Shell has snapped up new exploration acreage in Malaysia offshore the state of Sarawak in a move that underscores the supermajor’s commitment to country’s upstream sector.
Significantly, Sarawak state-energy company Petroleum Sarawak (PETROS) will hold a minor stake in Block SK437, marking its first involvement in an offshore exploration production-sharing contract (PSC).
Shell will operate the 2,015 sq km block, which lies southwest of the Central Luconia province in waters 50 metres deep, with an 85% interest.

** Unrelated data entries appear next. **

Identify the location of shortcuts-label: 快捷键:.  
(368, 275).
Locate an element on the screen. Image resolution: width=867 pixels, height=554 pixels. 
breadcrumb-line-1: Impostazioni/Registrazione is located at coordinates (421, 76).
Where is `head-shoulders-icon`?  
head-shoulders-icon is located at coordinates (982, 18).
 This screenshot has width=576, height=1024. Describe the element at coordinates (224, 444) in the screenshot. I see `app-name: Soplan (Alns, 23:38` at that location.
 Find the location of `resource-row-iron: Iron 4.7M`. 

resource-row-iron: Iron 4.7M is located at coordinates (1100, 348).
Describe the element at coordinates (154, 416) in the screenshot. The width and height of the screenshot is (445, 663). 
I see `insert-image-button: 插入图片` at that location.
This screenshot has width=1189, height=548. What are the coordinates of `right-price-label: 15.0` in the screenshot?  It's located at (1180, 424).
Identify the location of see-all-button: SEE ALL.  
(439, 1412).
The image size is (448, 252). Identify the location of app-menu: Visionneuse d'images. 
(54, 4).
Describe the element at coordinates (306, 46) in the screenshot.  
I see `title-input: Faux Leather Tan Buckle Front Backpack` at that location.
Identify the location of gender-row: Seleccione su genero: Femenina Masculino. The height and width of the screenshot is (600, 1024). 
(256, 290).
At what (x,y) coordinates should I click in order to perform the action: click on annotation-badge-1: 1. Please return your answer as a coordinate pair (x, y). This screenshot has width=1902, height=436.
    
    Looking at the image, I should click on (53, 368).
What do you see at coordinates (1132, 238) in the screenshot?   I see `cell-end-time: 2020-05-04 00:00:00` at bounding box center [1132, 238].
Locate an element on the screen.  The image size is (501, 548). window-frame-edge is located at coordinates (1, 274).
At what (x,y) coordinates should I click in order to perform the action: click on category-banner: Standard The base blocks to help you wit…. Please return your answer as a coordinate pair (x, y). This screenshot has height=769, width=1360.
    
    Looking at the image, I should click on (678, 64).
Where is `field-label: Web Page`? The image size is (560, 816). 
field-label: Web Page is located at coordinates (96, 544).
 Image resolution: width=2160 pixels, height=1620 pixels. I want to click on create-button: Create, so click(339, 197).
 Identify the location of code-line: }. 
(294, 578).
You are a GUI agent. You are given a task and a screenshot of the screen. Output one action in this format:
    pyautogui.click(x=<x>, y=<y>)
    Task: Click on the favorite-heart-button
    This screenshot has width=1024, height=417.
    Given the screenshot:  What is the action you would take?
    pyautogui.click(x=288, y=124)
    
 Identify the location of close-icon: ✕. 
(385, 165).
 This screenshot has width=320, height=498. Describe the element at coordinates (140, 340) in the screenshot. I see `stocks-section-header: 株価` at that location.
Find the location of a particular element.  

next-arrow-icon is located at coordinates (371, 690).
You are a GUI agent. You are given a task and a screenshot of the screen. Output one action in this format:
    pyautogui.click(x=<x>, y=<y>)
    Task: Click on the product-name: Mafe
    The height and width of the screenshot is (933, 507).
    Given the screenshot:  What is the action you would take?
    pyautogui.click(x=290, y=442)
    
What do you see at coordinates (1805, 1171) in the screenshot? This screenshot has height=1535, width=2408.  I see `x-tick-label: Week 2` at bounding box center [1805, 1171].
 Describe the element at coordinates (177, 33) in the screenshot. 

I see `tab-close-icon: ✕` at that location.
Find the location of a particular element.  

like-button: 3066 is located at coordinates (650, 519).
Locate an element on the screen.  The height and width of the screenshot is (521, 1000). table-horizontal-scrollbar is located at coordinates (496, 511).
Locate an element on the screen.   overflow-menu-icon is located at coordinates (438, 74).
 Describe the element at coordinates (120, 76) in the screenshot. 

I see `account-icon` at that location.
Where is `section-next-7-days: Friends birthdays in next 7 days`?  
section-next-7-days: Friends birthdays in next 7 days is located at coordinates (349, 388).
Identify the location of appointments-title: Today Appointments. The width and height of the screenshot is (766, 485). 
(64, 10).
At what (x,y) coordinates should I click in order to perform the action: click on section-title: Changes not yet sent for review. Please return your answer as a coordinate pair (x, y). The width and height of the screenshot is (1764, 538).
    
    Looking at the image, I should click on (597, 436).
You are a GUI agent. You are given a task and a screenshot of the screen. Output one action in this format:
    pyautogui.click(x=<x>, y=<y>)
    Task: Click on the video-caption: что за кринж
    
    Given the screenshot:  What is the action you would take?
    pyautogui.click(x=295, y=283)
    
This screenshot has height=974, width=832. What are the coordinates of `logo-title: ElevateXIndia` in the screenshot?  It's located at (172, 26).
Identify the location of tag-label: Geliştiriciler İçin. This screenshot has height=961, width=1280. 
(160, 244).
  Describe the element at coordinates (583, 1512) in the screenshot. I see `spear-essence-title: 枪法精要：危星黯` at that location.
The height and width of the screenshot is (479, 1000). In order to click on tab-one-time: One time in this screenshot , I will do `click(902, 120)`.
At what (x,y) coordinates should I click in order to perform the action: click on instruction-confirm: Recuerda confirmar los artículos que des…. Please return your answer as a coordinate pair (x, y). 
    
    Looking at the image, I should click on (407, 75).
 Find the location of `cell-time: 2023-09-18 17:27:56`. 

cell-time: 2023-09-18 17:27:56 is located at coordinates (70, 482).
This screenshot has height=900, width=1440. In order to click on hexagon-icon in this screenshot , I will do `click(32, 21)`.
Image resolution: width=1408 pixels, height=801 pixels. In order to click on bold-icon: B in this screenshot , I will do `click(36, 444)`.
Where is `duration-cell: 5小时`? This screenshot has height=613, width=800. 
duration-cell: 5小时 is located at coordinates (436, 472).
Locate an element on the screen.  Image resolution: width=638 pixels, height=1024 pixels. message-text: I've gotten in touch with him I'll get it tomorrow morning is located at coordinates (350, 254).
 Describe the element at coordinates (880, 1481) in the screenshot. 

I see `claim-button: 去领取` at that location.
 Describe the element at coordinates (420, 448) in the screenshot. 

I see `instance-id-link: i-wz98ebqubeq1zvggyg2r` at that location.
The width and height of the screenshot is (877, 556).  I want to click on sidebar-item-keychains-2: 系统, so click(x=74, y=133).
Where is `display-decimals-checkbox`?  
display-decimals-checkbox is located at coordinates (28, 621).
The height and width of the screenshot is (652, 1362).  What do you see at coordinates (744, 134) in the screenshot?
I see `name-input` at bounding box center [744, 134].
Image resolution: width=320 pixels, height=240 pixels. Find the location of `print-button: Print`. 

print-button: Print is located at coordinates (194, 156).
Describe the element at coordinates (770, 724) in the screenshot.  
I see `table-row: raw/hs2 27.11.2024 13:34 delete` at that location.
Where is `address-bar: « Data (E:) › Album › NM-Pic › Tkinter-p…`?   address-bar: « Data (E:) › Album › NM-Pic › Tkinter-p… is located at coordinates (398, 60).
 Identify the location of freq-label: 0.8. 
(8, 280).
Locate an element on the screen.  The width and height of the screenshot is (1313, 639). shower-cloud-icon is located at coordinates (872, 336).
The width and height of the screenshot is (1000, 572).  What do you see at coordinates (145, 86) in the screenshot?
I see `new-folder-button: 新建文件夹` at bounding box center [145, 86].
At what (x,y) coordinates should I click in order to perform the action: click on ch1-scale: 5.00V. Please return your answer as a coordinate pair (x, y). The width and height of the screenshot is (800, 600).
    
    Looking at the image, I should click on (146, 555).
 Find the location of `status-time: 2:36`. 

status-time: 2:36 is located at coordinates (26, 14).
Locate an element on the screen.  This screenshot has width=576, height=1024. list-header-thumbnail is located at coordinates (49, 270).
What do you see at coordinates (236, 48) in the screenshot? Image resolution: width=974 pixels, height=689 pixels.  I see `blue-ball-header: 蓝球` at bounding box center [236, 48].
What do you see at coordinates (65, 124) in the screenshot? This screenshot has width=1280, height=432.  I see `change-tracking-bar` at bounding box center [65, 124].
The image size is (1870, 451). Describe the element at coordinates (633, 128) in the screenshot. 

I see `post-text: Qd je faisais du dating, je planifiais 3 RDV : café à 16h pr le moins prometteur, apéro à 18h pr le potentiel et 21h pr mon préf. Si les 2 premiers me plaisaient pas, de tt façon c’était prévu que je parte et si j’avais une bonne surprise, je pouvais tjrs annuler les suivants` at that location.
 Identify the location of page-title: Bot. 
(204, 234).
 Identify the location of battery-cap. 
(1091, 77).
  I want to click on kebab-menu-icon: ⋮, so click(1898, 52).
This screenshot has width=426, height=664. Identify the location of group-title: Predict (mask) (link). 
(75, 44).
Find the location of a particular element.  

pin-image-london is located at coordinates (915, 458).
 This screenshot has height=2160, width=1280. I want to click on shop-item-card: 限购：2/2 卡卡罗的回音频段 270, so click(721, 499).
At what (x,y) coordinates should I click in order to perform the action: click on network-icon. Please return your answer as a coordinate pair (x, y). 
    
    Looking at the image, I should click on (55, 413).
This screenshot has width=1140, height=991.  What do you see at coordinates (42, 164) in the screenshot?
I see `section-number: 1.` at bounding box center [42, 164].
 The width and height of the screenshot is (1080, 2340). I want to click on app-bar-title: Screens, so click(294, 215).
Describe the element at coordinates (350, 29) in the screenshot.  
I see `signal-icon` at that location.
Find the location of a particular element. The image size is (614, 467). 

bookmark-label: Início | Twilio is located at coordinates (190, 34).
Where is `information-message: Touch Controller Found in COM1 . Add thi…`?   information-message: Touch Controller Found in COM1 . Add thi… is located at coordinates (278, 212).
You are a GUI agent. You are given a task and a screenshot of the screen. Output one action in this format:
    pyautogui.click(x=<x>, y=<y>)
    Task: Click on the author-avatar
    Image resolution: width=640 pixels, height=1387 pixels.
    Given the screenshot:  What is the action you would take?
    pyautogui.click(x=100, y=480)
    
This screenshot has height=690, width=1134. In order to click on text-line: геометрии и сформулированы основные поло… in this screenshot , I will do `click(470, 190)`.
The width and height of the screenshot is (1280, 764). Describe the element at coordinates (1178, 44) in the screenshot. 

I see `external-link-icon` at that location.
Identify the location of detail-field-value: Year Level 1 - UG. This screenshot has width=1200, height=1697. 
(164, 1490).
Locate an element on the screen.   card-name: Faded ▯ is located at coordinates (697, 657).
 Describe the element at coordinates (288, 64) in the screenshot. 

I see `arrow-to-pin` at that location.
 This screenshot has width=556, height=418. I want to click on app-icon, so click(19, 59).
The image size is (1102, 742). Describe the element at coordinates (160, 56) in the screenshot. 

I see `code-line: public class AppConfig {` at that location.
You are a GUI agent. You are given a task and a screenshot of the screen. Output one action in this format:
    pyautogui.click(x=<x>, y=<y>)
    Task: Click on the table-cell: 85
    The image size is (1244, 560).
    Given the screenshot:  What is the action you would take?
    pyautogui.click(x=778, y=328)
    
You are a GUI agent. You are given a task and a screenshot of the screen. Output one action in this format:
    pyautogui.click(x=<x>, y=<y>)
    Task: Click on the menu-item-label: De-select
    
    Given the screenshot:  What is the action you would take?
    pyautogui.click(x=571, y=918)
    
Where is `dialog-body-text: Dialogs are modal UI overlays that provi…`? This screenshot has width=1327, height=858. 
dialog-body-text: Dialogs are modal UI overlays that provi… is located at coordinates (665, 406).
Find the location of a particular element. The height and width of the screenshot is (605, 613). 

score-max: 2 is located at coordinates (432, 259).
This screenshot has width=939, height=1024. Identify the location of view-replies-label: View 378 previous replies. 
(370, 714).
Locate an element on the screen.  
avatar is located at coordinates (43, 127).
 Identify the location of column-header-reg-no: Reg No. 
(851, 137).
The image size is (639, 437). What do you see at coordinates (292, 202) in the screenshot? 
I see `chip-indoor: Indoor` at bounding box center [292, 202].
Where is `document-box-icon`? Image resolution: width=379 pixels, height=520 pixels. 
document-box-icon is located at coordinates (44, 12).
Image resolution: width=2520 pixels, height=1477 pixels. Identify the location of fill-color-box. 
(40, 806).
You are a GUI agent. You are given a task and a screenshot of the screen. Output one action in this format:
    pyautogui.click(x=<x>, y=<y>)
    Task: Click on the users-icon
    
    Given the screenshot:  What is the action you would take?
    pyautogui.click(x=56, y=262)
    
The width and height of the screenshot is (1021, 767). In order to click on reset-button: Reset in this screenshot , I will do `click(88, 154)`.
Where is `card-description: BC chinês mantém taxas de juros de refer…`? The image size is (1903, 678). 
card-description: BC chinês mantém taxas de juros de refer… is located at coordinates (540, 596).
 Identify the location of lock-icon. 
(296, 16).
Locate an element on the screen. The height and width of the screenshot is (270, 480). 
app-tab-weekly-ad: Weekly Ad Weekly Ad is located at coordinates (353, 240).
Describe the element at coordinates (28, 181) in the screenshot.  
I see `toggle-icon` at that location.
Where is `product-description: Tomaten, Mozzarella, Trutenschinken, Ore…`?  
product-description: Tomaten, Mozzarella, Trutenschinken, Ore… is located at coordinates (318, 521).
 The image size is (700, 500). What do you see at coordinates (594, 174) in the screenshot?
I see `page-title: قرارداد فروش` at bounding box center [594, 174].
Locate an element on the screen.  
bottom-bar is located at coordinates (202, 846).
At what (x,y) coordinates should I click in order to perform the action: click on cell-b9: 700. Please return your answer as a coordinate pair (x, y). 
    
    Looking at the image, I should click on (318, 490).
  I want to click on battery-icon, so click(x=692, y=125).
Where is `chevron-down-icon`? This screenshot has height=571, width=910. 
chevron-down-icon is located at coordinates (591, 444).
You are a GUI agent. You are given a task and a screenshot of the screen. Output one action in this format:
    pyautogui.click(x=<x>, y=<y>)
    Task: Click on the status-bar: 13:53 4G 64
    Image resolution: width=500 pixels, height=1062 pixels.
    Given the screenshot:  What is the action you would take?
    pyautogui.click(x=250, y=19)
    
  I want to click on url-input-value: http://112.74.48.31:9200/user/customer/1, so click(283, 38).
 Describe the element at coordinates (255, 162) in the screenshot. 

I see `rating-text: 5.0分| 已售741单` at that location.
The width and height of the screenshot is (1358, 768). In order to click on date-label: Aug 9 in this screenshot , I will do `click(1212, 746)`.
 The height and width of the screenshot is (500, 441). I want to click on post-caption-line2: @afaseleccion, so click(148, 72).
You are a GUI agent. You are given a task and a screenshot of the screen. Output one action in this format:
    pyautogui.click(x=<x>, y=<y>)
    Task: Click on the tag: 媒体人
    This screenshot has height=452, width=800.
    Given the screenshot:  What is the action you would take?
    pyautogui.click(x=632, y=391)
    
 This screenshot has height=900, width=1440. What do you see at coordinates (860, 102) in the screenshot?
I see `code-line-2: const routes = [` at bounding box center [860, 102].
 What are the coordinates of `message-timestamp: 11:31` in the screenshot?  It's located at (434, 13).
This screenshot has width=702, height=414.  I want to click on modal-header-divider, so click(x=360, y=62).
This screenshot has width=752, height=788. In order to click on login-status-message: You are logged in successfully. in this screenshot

Malaysian national oil company (NOC) Petronas Carigali and PETROS will each hold a 7.5% stake in the acreage.
Since the 1970s, significant oil and gas reserves have been discovered offshore the eastern Malaysian state of Sarawak, which have helped supply one of the world’s largest liquefied natural gas (LNG) export plants in Bintulu.
Crucially, there has been widespread resentment in East Malaysia over how the region’s natural resource wealth has been managed and distributed in the past. Although the area produces much of the nation’s petroleum wealth, Sarawak and the neighbouring state of Sabah remain much less developed than Peninsular Malaysia. Sarawak intends to reverse this trend.
Sarawak, after winning a recent battle against the federal government and national oil company Petronas for greater control of its natural resources, has hit another milestone with its maiden participation in offshore exploration.
PETROS said it will be free carried during the exploration phase and that its participation offers the opportunity to expand its role in exploration activities offshore Sarawak.
Besides Block SK437, the Sarawak state-energy company holds 50% interests in the MLNG Satu PSC and Kumang Cluster PSC, which are producing offshore Sarawak.
Petronas, which is seeking to boost upstream investment in Malaysia, said the latest award will bolster exploration in the Southeast Asian nation, in particular off Sarawak.
Moreover, Shell’s participation sends a positive signal for the Malaysian upstream sector, especially as other majors, such as ExxonMobil seek to exit the country. Shell is looking to divest its non-operated stakes in Malaysia but will retain its operated projects as the country remains a core focus area.
Currently, Shell has interests in 15 PSCs in Malaysia, of which eight are located off Sarawak, whilst the remaining seven are off the coast of Sabah.
“Indeed, this new award is a further testament of Malaysia’s attractiveness as a global investment destination. Under our ‘right asset, right player’ strategy, supported by a progressive fiscal regime, we hope to unlock the full potential of the hydrocarbon resources in Malaysia, thus maximising value for our partners and PETRONAS as the custodian of the national hydrocarbon resources,” Petronas said in a statement yesterday.
Potential investors seeking to invest in Malaysia can participate in the Malaysia Bid Round 2021 (MBR 2021) which is currently ongoing with the bid submission deadline set on 3 September 2021.